上場株の取引をされている方はご存じでしょうが、
という話があります。
「損益通算」の制度
所得税や住民税の課税対象になる個人の所得には10種類ありますが、異なる所得同士で損失と所得を相殺するいわゆる「損益通算」の制度があります。
この損益通算はどんな形でもできるわけではありませんし、平成28年も改正点がありましたので正しく理解しましょう。
副業の損失(雑所得)は通算できない
損失が他の所得と通算できるもの
下記の所得に関しては、発生した損失が他の所得と通算できます。(原則的な損益通算)
・事業所得
・不動産所得(土地に対する借入金利子等を除く)
・譲渡所得
・山林所得
副業などによる雑所得や満期保険金・解約辺戻金などの一時所得は、損失・元本割れがあっても他の所得と通算できません。
ただし元本割れの解約辺戻金とそうでない満期保険金の損失・所得を通算するようなこと(同種同士の通算)は可能です(内部通算)。
譲渡所得の損益通算に関して
また譲渡所得は、損益通算できるものが限られています。総合課税の譲渡所得に関しては、生活に通常必要のない資産(ゴルフ会員権・金地金など)は損益通算の対象外です。
分離課税の譲渡所得で損益通算できるのは、
・居住用財産に係る譲渡損失
・株式等の譲渡所得
です。

■ 記録抜粋:
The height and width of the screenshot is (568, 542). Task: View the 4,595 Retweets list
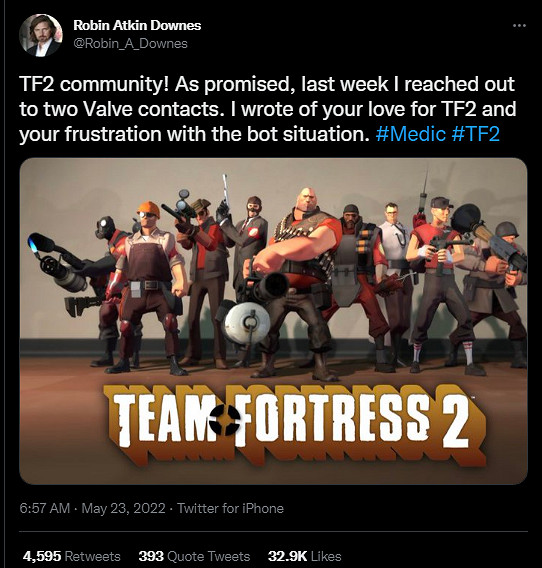(71, 556)
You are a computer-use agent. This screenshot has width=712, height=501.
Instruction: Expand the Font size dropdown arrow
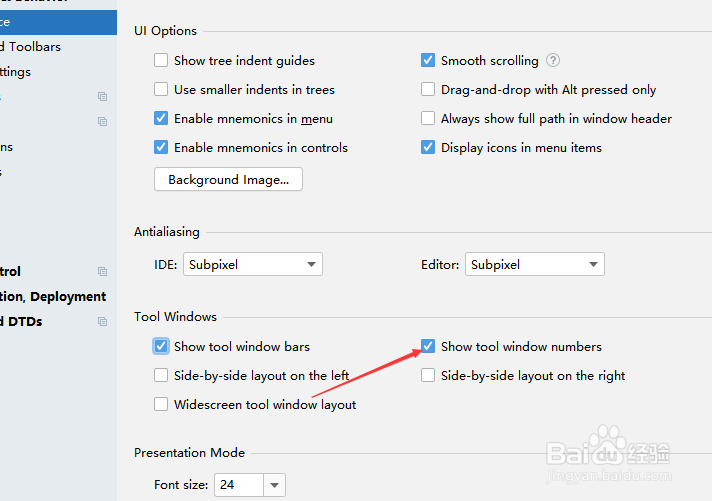coord(274,485)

■ 作業内容:
1 - 本文抜粋によると、所得税や住民税の課税対象になる個人の所得は何種類ありますか。
2 - 記録抜粋の行をすべて、一字一句変えずに書き写してください。画像は答えに含めないでください。

■ 解答一覧:
1 - 10種類です。

2 -
The height and width of the screenshot is (568, 542). Task: View the 4,595 Retweets list
(71, 556)
You are a computer-use agent. This screenshot has width=712, height=501.
Instruction: Expand the Font size dropdown arrow
coord(274,485)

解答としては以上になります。